Data section:
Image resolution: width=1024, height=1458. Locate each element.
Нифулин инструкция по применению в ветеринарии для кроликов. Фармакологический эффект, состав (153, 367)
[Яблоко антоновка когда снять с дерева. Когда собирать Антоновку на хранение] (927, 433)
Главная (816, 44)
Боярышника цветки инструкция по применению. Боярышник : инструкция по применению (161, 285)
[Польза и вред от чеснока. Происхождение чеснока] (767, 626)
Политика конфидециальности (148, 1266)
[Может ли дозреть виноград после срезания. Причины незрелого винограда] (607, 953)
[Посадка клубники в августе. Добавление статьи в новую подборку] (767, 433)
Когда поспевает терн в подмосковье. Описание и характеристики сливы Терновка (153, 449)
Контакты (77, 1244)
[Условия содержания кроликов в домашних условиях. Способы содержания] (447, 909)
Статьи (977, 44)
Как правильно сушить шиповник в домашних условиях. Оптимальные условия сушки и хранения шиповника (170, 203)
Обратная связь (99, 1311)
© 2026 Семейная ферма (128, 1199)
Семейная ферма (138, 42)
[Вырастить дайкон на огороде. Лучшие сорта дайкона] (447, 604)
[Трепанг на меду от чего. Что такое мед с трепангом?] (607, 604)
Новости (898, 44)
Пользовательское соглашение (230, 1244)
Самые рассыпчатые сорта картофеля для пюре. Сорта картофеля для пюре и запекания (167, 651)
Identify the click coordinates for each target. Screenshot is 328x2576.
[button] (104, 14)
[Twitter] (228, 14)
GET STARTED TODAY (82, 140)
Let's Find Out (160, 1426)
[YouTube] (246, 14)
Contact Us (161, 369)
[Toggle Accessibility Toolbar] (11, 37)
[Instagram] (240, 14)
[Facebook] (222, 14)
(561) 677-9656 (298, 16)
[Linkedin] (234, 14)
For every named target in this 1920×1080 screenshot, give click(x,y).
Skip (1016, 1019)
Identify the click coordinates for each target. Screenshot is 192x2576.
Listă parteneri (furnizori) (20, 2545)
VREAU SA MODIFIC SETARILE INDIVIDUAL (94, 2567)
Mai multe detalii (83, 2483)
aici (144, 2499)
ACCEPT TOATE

Assigned task: Print out the entire listing above without any change.

Exercise solution:
Image resolution: width=1024, height=1458. Locate each element.
Нифулин инструкция по применению в ветеринарии для кроликов. Фармакологический эффект, состав (153, 367)
[Яблоко антоновка когда снять с дерева. Когда собирать Антоновку на хранение] (927, 433)
Главная (816, 44)
Боярышника цветки инструкция по применению. Боярышник : инструкция по применению (161, 285)
[Польза и вред от чеснока. Происхождение чеснока] (767, 626)
Политика конфидециальности (148, 1266)
[Может ли дозреть виноград после срезания. Причины незрелого винограда] (607, 953)
[Посадка клубники в августе. Добавление статьи в новую подборку] (767, 433)
Когда поспевает терн в подмосковье. Описание и характеристики сливы Терновка (153, 449)
Контакты (77, 1244)
[Условия содержания кроликов в домашних условиях. Способы содержания] (447, 909)
Статьи (977, 44)
Как правильно сушить шиповник в домашних условиях. Оптимальные условия сушки и хранения шиповника (170, 203)
Обратная связь (99, 1311)
© 2026 Семейная ферма (128, 1199)
Семейная ферма (138, 42)
[Вырастить дайкон на огороде. Лучшие сорта дайкона] (447, 604)
[Трепанг на меду от чего. Что такое мед с трепангом?] (607, 604)
Новости (898, 44)
Пользовательское соглашение (230, 1244)
Самые рассыпчатые сорта картофеля для пюре. Сорта картофеля для пюре и запекания (167, 651)
Identify the click coordinates for each target. Screenshot is 328x2576.
[button] (104, 14)
[Twitter] (228, 14)
GET STARTED TODAY (82, 140)
Let's Find Out (160, 1426)
[YouTube] (246, 14)
Contact Us (161, 369)
[Toggle Accessibility Toolbar] (11, 37)
[Instagram] (240, 14)
[Facebook] (222, 14)
(561) 677-9656 (298, 16)
[Linkedin] (234, 14)
For every named target in this 1920×1080 screenshot, give click(x,y).
Skip (1016, 1019)
Identify the click coordinates for each target. Screenshot is 192x2576.
Listă parteneri (furnizori) (20, 2545)
VREAU SA MODIFIC SETARILE INDIVIDUAL (94, 2567)
Mai multe detalii (83, 2483)
aici (144, 2499)
ACCEPT TOATE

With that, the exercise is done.